3.10.2007

vagina

Is everyone still alive? Did anyone have a heart attack when they saw the title of this post?

By now you've probably all heard about the three girls who were suspended from school for saying the word "vagina".

At a school event, three honour students at a suburban New York high school read a selection from Eve Ensler's "Vagina Monologues". They were warned in advance not to utter the terrible word, but they did. The girls say, "We want to make it clear that we didn't do this to be defiant of the school administration. We did it because we believe in the word vagina, and because we believe it's not a bad word. It shouldn't be a word that is ever censored, and the way in which we used it was respectable."

School officials insist the girls were not suspended for what they said, but for insubordination: they were told not to do something, and they did it anyway.

But why were they told not to? Because, according to the New York Times, "young children could be in the audience"!
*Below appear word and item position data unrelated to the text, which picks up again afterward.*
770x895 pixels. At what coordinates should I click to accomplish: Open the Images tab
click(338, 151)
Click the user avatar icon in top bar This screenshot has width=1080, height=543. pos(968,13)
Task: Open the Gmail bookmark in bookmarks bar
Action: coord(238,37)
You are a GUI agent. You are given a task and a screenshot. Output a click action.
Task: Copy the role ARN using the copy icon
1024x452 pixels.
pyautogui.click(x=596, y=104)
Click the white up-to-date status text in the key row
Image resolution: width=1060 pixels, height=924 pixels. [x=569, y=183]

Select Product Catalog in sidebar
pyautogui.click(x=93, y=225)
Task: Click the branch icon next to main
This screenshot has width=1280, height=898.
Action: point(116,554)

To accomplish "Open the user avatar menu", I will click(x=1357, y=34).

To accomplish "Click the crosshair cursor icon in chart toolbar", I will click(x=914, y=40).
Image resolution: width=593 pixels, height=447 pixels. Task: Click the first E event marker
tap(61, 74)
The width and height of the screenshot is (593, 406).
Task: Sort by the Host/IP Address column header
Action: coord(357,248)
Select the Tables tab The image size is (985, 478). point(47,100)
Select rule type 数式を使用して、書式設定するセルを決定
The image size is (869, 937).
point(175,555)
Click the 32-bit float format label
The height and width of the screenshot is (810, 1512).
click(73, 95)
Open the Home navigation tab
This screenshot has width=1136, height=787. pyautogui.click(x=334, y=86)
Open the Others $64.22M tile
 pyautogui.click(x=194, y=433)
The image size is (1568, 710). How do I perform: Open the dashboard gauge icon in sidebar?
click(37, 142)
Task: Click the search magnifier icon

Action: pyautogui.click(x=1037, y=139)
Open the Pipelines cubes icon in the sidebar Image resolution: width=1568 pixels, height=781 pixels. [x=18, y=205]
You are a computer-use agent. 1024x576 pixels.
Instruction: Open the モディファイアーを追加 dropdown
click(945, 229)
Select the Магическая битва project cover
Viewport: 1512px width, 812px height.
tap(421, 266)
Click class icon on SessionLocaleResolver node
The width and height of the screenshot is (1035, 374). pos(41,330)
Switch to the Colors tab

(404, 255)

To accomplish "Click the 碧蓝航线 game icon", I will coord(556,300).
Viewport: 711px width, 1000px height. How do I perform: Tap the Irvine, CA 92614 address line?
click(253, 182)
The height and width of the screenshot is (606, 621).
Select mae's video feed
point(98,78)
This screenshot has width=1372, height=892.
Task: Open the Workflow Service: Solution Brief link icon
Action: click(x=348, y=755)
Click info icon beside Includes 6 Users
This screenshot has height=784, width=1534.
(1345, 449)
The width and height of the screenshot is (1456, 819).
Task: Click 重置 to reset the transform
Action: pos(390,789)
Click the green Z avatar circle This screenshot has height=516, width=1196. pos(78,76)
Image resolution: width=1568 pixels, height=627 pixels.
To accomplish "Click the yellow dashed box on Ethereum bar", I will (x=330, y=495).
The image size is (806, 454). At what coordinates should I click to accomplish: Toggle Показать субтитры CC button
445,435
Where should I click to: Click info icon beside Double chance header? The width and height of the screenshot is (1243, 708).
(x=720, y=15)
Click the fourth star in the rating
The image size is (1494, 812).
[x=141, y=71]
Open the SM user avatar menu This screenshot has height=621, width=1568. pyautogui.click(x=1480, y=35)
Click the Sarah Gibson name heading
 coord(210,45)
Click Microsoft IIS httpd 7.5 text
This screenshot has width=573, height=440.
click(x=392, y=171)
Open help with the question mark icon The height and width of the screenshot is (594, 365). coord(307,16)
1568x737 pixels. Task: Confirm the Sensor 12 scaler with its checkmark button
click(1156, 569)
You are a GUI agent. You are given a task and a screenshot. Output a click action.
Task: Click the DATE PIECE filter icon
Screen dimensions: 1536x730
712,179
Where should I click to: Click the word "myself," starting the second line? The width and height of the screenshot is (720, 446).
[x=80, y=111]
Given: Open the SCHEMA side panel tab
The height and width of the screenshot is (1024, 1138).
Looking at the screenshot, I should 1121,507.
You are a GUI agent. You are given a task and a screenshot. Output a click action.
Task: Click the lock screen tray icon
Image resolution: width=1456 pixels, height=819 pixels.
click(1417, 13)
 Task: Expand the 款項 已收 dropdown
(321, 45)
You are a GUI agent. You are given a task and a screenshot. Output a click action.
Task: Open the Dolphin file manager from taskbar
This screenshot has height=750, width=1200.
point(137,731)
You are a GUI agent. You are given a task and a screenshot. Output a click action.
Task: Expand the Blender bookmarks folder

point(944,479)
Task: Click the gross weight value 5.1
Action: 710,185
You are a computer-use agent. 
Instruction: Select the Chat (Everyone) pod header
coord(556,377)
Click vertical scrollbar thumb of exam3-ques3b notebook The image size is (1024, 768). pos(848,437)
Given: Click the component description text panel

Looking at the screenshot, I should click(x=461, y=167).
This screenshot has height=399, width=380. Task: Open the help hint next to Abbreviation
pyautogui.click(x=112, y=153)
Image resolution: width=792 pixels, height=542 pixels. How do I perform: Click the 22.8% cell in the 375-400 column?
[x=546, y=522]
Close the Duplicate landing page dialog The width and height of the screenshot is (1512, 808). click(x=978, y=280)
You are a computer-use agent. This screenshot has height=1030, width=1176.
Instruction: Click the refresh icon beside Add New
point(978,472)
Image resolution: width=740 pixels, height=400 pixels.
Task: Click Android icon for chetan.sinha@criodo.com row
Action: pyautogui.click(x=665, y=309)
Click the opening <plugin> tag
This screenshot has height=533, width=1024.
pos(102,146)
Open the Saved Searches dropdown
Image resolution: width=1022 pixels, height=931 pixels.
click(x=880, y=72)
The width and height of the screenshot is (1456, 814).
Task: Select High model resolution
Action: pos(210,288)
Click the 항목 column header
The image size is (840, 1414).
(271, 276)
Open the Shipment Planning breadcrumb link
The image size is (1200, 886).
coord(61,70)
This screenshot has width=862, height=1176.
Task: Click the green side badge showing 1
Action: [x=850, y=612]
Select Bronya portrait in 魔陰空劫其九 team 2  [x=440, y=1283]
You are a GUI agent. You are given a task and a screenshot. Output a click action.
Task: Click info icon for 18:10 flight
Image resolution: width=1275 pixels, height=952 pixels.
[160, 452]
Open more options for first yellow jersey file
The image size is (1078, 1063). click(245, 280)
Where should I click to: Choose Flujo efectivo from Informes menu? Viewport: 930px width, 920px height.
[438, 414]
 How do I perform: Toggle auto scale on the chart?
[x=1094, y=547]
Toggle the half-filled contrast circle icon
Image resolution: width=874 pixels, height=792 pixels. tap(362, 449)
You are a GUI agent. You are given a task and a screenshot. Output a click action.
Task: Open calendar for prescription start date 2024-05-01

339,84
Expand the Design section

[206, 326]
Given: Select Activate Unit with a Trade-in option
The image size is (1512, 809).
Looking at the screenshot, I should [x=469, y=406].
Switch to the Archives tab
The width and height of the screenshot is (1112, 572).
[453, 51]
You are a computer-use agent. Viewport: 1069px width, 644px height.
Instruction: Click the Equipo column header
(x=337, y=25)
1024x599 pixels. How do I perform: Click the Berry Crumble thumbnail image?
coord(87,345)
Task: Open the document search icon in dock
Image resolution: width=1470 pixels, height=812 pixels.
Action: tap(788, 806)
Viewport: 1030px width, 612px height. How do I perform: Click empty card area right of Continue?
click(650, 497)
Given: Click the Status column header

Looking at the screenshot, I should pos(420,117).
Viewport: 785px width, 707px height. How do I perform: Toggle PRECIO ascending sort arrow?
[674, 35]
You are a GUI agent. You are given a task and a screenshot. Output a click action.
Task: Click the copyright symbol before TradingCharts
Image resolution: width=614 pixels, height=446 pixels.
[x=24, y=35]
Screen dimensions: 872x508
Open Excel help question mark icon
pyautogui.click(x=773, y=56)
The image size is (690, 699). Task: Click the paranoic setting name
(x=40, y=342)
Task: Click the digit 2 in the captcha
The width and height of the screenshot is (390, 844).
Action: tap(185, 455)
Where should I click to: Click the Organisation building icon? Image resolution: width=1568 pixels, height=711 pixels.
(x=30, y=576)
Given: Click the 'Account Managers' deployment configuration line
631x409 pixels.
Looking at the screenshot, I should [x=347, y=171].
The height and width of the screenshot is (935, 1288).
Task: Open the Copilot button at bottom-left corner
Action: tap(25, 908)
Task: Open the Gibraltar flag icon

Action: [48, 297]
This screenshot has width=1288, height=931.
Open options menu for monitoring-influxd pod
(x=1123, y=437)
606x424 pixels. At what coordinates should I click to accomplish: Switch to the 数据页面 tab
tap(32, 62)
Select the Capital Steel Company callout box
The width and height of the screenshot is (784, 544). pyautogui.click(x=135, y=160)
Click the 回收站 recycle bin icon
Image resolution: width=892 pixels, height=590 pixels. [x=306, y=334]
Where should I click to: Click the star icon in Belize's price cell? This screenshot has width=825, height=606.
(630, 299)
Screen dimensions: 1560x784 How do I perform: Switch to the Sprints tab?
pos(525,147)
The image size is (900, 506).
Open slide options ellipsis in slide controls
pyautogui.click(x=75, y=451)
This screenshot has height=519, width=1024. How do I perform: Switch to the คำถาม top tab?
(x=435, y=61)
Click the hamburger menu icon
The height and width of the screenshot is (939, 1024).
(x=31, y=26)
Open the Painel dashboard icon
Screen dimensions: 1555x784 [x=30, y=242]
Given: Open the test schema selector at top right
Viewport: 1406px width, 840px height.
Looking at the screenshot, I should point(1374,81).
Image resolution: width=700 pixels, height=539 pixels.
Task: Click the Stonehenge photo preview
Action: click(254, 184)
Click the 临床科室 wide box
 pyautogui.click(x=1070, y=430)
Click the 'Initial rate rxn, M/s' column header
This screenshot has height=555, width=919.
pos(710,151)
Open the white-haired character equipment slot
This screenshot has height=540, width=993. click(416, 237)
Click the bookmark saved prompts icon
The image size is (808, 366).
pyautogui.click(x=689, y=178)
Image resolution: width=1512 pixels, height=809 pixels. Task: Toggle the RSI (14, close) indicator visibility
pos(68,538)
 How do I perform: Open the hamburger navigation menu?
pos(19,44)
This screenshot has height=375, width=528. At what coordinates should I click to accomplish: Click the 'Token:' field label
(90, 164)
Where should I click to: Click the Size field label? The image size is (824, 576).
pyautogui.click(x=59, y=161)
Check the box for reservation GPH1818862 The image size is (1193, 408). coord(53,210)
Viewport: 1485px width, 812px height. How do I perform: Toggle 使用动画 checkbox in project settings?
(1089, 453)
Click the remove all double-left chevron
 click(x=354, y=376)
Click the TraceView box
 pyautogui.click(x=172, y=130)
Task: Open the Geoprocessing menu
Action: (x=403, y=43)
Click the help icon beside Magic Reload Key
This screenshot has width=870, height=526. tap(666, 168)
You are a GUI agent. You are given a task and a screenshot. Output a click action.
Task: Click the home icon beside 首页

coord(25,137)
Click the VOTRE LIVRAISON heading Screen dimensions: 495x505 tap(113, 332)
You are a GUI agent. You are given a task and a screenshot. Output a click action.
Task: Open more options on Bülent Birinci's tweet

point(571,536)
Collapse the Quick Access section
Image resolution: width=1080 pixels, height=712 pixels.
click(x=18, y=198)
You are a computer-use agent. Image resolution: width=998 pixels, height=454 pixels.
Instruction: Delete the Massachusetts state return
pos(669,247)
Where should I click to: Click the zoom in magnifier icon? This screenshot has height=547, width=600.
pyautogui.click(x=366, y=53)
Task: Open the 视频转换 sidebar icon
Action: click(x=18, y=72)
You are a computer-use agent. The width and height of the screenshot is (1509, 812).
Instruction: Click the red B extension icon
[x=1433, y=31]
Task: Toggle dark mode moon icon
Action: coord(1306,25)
Young children? How young do you have to be to not know what a vagina is? Not what it looks like, or even what it does, and forget about the lengths people will go to be near one. Just what it is. If you're old enough to be in school, you should know what a vagina is. And if you're so young that you don't know what a vagina is, you won't understand anything that's being said, so it really doesn't matter.

When it comes to things biological or sexual, I didn't grow up in a very progressive household. But I knew the correct names for the body parts that I have, and the ones that I don't have. I knew the words vagina and penis. The other words for those parts I found out on my own, like everyone else. Are there really parents out there who don't want kids to know the correct name for parts of their anatomy? Don't answer that, my head will explode.

The three girls have gotten tons of support, including a phone call from Eve Ensler. Fun!

If you don't know some of the the background to this story, you can read about it at Chez Crabbi. Not long ago, I blogged about people going nuts over the word "scrotum" in a children's book - also used in a completely non-sexual context.

This stuff just baffles me. I mean absolutely baffles.

Hey, is it just me, or do you think the New York Times headline writer was having a little fun with this headline: 'Monologues' Spurs Dialogue on Taste and Speech?